Tragedy and experiencing loss


Around a year ago I listened to a song by bluegrass/classical music-minded musician I have listened to before in the group Mandolin Orange (now named Watchhouse Duo, for reasons I’ll mention), Fire & Fury by Andrew Marlin. The song is nice but not extraordinary, except for a small part that I thought was: around one minute into the song, you hear a toddler quietly, happily talking, maybe to theirself or maybe to their mother or father. It turns out that Andrew and his wife - the other one-half of the Watchhouse Duo - had a child around the same time my wife Katie and I did (in 2018). Why would a toddler talking make its way into the song? There isn’t the sound of a toddler in any other songs! Can’t a person record a song without a child making their way into it?!? I think that may be the point. In a sense, of course its possible to record a song (go for a walk, have a date night, or go away for a weekend) without a child interrupting, but in another sense it is not possible, and therein lies the beauty.

I read that Mandoline Orange changed their name to Watchhouse to represent turning a page. Their music (under the Mandolin Orange name) was beautiful but also often yearning and even sorrowful. Andrew wrote about how he lost his mother and that this was reflected in their music. They had their child and then, reflecting during the early days of COVID-19, decided they were ready to not say goodbye to their more sorrowful music, but to write and peform songs that reflected their greater optimism and hope. It was a beautiful sentiment and one that I understood on some level.

It hit me hard when I read that they were expecting their second child when they found that their pregnancy was an ectopic one, one that required surgery and left no chance for their second child to live. It was heartbreaking—and I, of course, don’t even know them personally. It was heartbreaking on its own and in light of what they had gone from and turned to, a tragedy.

* * * * * * * * *

Apply what you read:
**1.** Copy word for word everything in the essay on tragedy and loss from "I read that Mandoline" down to "on some level.".
**2.** Resume the essay on tragedy and loss after its last sentence and carry it further.
The listing that comes next has nothing to do with this work.

* * * * * * * * *

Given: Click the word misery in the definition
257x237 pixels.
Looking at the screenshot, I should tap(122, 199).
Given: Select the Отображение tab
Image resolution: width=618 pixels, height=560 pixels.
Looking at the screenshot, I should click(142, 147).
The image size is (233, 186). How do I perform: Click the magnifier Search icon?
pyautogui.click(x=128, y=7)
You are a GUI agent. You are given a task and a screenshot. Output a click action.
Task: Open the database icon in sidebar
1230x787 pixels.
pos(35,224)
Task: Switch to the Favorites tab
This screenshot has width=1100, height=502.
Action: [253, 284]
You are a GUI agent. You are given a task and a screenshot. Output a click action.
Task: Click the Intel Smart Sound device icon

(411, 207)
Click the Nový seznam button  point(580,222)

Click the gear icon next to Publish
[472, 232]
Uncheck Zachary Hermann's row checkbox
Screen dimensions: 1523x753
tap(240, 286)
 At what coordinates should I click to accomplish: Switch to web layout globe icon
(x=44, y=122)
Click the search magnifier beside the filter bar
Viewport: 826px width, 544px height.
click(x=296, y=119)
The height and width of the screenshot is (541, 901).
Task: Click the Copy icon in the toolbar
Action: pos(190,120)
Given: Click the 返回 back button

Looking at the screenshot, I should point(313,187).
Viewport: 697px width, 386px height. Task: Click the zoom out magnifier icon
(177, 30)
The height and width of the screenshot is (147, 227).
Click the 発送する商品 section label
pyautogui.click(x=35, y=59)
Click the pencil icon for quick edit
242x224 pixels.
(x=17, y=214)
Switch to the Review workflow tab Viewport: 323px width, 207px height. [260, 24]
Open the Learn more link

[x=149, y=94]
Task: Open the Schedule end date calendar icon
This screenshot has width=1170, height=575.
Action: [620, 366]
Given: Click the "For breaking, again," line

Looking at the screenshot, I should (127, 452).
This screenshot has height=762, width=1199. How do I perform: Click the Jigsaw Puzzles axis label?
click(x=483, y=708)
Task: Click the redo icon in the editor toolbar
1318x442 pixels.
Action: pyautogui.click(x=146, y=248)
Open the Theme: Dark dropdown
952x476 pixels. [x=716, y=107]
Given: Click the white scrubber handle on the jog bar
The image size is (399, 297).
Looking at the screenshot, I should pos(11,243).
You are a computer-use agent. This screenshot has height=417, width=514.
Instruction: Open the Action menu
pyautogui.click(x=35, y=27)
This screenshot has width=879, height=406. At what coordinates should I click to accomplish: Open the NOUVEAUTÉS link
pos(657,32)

* * * * * * * * *

Exercise answers:
**1.**
I read that Mandoline Orange changed their name to Watchhouse to represent turning a page. Their music (under the Mandolin Orange name) was beautiful but also often yearning and even sorrowful. Andrew wrote about how he lost his mother and that this was reflected in their music. They had their child and then, reflecting during the early days of COVID-19, decided they were ready to not say goodbye to their more sorrowful music, but to write and peform songs that reflected their greater optimism and hope. It was a beautiful sentiment and one that I understood on some level.

**2.**
Katie and I just planted a small flowering plant that she and I picked out—actually, that our son recommended strongly we pick out at Ace Hardware!—one that flowers in spring. It was to recognize an experience of loss - that, rather than tragedy, I think, but a loss that maybe provides one with access to the experiences of others’ of tragedy. Katie had a miscarriage expecting our second child. It has been hard but I am really proud of how Katie has experienced this - mourning, recovering, and honoring the experience, as hard as it has been. It has been hard for me, too, but obviously in different ways than for Katie. It is hard to talk about a miscarriage. It is hard to know what exactly to feel, apart from hurt, confused, and weak. I think if there is some kind of conclusion to this (post and experience), it is that sometimes there is no cause or reason to attribute to something. The point is only to experience the loss and to grow as a person, friend, and family member, especially for others experiencing loss or tragedy. I am glad that I have flowers to remind me.